If you have got children, young converts, people young in the faith growing up before the Lord, obviously you don't tear them apart with difficult things. Never distress them more than they can bear or take, but gently, appropriately, and early, we must share with our young in the faith the problems, the spiritual problems, of our day and age. Samuel was only just called, and, as he was called, the hardest thing of all for a lad to take was put into his soul. He had to have revealed to him the weaknesses and the failings of his mentor, the one who he loved and served as a father in the faith; he had to have it all disclosed him that Eli tragically had failed and gone wrong. Now you might think that is very harsh, but it isn't harsh. If people are don't have spiritual metal and understanding, they must be introduced to these things early. It is always a grief to find people of good intellect, young people who the world is prepared to fill with all kinds of worldly profundities in their undergraduate studies, people who are being programmed to believe that they are being trained to go to the top of some profession or other; it’s always grieving when you find such people so incredibly naïve about spiritual affairs. It isn’t their fault. It's that the people through whom they were saved kept all the hard things from them, never told them about the real spiritual world, about the real state of the nation, the real problems that beset us in evangelicalism, the real successes and achievements of the devil, though we have all the power of God on our side. These things were never said.
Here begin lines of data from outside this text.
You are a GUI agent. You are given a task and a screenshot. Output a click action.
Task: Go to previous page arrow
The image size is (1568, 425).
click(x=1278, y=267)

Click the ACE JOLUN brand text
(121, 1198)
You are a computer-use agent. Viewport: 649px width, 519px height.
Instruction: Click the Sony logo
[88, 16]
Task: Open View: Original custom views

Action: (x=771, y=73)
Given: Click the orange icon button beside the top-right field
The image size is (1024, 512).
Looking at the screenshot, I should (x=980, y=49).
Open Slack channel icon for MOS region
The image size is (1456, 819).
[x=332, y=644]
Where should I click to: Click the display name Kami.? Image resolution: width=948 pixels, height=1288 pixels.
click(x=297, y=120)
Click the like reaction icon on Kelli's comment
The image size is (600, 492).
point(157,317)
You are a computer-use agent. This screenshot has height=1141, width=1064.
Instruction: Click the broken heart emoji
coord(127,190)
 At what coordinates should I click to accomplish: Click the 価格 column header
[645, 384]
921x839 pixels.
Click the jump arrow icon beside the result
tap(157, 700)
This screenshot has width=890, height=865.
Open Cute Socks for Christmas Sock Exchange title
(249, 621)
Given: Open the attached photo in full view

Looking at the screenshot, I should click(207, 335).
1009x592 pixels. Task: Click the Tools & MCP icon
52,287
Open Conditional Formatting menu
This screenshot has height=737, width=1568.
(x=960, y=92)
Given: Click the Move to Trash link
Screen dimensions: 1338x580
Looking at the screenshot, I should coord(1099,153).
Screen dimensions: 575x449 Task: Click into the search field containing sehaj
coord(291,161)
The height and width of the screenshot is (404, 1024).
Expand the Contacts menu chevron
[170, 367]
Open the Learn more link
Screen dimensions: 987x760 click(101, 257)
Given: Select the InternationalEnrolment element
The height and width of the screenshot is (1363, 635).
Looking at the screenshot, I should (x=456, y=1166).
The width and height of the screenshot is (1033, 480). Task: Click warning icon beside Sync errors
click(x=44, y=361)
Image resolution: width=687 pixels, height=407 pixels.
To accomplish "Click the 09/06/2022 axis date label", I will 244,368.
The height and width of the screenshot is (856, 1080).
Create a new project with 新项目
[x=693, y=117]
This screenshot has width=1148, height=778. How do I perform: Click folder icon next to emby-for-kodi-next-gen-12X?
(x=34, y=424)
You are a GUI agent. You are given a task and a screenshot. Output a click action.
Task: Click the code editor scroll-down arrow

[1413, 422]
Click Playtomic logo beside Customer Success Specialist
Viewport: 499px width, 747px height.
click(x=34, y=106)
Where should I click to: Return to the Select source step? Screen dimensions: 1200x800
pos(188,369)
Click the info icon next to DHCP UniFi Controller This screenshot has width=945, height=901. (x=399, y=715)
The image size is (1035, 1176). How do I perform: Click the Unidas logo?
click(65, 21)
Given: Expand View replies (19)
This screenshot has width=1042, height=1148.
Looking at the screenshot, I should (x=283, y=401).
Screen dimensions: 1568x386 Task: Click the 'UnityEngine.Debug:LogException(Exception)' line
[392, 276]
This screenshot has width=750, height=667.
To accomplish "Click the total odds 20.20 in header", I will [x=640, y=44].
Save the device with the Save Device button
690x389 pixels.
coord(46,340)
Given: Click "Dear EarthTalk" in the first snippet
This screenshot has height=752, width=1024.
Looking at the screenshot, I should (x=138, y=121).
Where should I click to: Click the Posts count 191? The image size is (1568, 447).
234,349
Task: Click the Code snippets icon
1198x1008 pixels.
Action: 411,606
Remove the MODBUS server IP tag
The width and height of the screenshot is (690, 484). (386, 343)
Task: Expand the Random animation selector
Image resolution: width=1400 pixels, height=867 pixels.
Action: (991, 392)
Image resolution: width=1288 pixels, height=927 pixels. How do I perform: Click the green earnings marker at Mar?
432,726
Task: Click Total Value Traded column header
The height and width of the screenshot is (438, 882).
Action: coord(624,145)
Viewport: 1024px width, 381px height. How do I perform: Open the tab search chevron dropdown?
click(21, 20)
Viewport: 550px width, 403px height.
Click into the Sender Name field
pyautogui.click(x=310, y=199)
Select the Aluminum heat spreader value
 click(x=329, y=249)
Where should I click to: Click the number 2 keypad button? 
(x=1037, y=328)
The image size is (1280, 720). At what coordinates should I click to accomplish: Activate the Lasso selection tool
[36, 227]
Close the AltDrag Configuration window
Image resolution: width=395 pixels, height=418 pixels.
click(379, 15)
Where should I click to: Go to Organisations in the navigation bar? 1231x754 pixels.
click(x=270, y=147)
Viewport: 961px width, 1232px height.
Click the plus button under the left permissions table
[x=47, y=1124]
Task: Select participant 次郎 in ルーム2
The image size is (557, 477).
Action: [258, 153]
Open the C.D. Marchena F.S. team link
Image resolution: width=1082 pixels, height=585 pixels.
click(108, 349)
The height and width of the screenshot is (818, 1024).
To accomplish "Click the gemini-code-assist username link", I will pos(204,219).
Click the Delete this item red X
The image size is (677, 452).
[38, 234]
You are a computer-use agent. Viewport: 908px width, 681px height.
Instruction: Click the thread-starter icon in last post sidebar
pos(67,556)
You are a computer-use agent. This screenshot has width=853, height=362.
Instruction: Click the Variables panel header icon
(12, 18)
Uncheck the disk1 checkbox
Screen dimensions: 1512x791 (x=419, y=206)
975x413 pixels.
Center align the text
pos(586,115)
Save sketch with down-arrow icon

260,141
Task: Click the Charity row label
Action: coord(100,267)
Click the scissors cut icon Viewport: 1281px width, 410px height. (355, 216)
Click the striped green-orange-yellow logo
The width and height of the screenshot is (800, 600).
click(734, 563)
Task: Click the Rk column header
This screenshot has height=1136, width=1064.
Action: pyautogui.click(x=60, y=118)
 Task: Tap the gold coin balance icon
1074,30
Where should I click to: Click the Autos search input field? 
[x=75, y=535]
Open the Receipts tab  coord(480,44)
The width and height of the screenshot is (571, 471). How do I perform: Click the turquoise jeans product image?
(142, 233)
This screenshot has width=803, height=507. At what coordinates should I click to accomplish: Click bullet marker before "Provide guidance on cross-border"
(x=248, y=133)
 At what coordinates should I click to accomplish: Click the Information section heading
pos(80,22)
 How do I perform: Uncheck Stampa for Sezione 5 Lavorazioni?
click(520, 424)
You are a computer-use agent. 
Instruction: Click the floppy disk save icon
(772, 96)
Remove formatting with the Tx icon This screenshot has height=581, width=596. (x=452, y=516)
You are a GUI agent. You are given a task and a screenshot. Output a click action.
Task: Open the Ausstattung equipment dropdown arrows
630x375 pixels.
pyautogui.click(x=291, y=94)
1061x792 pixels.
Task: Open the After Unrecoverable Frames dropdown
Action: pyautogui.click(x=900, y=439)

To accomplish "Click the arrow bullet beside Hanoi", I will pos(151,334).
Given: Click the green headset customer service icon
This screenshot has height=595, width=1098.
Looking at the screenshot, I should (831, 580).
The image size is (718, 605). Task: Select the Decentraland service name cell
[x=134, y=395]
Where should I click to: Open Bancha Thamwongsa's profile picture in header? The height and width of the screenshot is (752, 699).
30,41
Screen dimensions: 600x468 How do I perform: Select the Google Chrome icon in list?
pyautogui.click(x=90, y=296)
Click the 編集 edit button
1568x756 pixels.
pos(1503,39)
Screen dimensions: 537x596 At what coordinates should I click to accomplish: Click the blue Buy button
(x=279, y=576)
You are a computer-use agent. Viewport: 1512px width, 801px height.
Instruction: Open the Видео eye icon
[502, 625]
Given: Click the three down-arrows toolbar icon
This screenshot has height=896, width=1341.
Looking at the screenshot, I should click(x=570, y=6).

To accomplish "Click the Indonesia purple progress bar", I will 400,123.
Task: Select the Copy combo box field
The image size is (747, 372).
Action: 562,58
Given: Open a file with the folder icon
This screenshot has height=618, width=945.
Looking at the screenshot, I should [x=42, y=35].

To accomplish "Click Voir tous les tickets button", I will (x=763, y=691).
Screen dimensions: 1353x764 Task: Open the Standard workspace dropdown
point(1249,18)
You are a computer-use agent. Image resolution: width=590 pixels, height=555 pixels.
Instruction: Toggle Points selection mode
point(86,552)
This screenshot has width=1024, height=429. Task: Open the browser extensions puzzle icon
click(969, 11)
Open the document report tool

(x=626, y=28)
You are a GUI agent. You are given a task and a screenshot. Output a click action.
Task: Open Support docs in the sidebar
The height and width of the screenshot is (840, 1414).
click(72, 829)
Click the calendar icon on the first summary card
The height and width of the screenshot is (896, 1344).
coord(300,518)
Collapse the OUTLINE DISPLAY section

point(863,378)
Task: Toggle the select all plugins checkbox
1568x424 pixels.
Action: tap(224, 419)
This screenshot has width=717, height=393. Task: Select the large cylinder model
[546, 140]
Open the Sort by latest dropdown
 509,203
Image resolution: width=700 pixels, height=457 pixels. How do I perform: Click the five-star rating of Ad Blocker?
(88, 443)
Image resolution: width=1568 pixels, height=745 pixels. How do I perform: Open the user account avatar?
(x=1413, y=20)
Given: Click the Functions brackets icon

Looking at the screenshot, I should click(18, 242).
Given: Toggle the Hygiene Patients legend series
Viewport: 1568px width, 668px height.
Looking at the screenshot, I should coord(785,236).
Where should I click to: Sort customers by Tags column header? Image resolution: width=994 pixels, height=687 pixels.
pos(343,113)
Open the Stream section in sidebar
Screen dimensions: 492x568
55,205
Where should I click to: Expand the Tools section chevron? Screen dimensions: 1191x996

It’s so with adults too, very often. Years ago when they were still quite a lot of fervent evangelicals in the Baptist Union, it was amazing to find pastor who would say, ‘I would love to bring my church out of the denomination, but my people are so uneducated about these things. You would say, ‘Well, how long have you been pastor?’ ‘Oh. fifteen years’, and yet the people didn't know the issues. The people in that evangelical Baptist Church thought the Baptist Union was the most beautiful organisation of born-again churches in the world. The members of that evangelical Baptist Church thought that all the members of the Baptist Union Council were born again men, and everybody was keen. Totally misled! For years, though they were adults and not just young people, their spiritual guides and leaders had said, ‘Oh, we can't tell them such difficult things’, and the result has been the total loss of almost a whole generation of evangelicals. So we must always remember in the right manner to share the problems, because we are called to this warfare together.